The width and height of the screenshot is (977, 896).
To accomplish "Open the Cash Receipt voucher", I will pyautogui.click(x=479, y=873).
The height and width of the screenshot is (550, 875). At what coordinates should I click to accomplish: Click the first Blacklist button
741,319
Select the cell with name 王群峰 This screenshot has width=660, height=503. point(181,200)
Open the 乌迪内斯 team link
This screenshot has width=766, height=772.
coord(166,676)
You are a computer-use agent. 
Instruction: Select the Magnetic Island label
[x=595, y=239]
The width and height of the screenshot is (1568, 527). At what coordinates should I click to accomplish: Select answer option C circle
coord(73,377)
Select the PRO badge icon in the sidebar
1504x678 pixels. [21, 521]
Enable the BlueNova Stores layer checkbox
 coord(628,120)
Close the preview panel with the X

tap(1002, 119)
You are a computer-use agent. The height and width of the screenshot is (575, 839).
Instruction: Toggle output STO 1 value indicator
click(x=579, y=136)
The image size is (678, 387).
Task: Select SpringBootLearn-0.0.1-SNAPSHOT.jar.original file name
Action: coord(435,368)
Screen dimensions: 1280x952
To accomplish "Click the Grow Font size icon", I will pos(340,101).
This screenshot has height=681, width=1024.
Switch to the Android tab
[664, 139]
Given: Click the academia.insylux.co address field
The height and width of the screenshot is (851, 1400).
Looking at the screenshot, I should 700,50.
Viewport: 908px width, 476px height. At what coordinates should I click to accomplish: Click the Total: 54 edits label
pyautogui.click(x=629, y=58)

▶ _Exercise brief_:
In the entries above, find lines with "agent" and copy each.

▶ _Solution to this exercise_:
You are a computer-use agent. 
You are a computer-use agent. The height and width of the screenshot is (575, 839).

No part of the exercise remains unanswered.